Exercise A:
Decide whether each statement agrees with the passage on composers' dedications, answering yes or no and quoting the deciding words of the passage: (i) Tchaikovsky was 16 when he met Kireyev at school; (ii) Kraft and Copland traveled to Mexico together in the spring of 1932; (iii) Copland's will left $25,000 directly to Jeremy.
Exercise B:
In the listing, switch "calendar grid icon" to "date picker icon" and give back everything from the line containing "Click the mint" down to the line containing "[x=252, y=73]", with all else left unchanged.

Document text:
━━━━━━━━
One of Tchaikovsky's earliest infatuations was with Sergey Kireyev, a student four years his junior that he met at school when the composer was 16. It is believed that Tchaikovsky dedicated his first surviving song, My Genius, My Angel, My Friend, to Kireyev. The dedication reads only "To . . . . . . . . . . . . ." It is believed that these 13 dots refer to the 13 letters in Kireyev's name. The pair had a tempestuous relationship during their school days – possibly due to teasing from his schoolmates, Kireyev began to treat Tchaikovsky cruelly, flattering him one moment and mocking him the next. In 1867, 10 years following the composition of the song, Kireyev visited Tchaikovsky in Moscow. Tchaikovsky was happy to see him, but less smitten with him than he had formerly been.
Victor Kraft, 1935 (Photo by Carl Van Vechten) |
Victor Kraft began studying music with Aaron Copland during his teenage years. Although Kraft would eventually turn to a career in photography, he remained a constant in Copland's life. The pair traveled to Mexico together in the fall of 1932 (when Kraft was 17 and Copland 32), and not long after their return, Kraft moved into the composer's Manhattan residence.
Copland dedicated El Salón México to Kraft. Named after a popular dance hall in Mexico City, Copland was determined to create the next España or Bolero, a piece devoid of any pretensions, which can be beloved by all. The orchestral work is a reflection of the Mexican spirit as perceived from the outside eye, suffused with Latin dance rhythms and quotes from Mexican folk music. This musical dedication demonstrates the extent to which Copland was inspired by his travel companion.
Kraft later fathered a son named Jeremy, requesting that Copland be the boy's godfather. After Kraft's death, Copland continued to provide financial support for the boy, even leaving $25,000 in his will to the mother in order to support Jeremy.
━━━━━━━━
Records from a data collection
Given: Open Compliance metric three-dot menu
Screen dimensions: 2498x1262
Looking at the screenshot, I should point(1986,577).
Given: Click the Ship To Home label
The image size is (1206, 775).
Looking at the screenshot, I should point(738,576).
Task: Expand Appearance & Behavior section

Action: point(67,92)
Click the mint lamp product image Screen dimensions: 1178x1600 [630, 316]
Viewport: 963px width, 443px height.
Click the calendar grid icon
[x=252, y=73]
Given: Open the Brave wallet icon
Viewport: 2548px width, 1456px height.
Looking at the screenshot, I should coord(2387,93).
━━━━━━━━
Task solution A:
(i) Yes: "he met at school when the composer was 16."
(ii) No: "The pair traveled to Mexico together in the fall of 1932."
(iii) No: "leaving $25,000 in his will to the mother in order to support Jeremy."

Task solution B:
Click the mint lamp product image Screen dimensions: 1178x1600 [630, 316]
Viewport: 963px width, 443px height.
Click the date picker icon
[x=252, y=73]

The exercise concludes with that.